Broadly speaking, my role involves x-raying women who come for breast screening, either through the national breast screening programme, which invites women aged 50-70 every three years, or GP referrals. Breast tissue is fatty and glandular, so it's not like x-raying a leg or wrist. It is more foggy. You put the breast on the x-ray plate and, in order to get a good reading, you have to spread the breast tissue out. It is a very intimate job; you can't do it without being in the patients' personal space and them in yours. I try to treat the women as I would want my mother or grandmother to be treated, and I have had a mammogram myself so I know what it's like. Once the x-ray film is taken, it is read twice, first by a radiologist and then by an advanced practitioner, so that there is less chance of anything being missed.

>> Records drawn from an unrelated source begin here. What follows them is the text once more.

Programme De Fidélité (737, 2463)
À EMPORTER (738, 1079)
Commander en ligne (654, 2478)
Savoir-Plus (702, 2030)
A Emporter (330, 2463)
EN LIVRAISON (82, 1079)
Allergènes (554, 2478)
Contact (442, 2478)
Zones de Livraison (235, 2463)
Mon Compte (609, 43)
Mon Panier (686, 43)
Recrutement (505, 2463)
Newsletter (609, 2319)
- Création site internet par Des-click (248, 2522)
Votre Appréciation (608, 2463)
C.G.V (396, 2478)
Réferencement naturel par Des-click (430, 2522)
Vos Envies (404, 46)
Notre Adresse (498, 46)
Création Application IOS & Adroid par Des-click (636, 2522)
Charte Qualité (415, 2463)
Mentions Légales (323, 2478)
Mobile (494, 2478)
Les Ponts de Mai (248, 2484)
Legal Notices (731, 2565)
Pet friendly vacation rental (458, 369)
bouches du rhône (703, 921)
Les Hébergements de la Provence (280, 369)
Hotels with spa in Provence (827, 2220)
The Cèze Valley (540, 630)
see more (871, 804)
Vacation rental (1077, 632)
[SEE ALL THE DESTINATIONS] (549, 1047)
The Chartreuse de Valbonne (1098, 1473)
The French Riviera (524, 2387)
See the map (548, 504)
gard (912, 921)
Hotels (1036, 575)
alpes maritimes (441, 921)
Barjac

My week depends on the needs of the service. When I'm off in the mobile screening van, which is normally parked in supermarket car park, between 50 and 55 women are invited each day to come for screening. The first session is booked for 9am and our last appointment is 4.30 pm. Some of the women come to see us regularly, so they are quite relaxed. But ladies who have not been before can be apprehensive, so you need good interpersonal skills to reassure them. Sometimes they sit down, and in three minutes they have told you their life story – it all spills out. Knowing how to deal with women who are upset can be difficult, and the work can be repetitive, so it's hard to be as bubbly at 4pm as you were at 9am.

I've been in the job for 20 years, and it doesn't matter what your line of work is, some people will agree with it and some won't. A recent study published in the British Medical Journal questioned whether routine mammography programmes successfully reduce death rates, but studies like that can discourage women from coming for their appointment. Also, if you talk to women in cases where cancer was picked up early, they are very positive that it was noticed before it developed and needed more invasive treatment. As with any other screening, we go because we want to know if we are OK or not.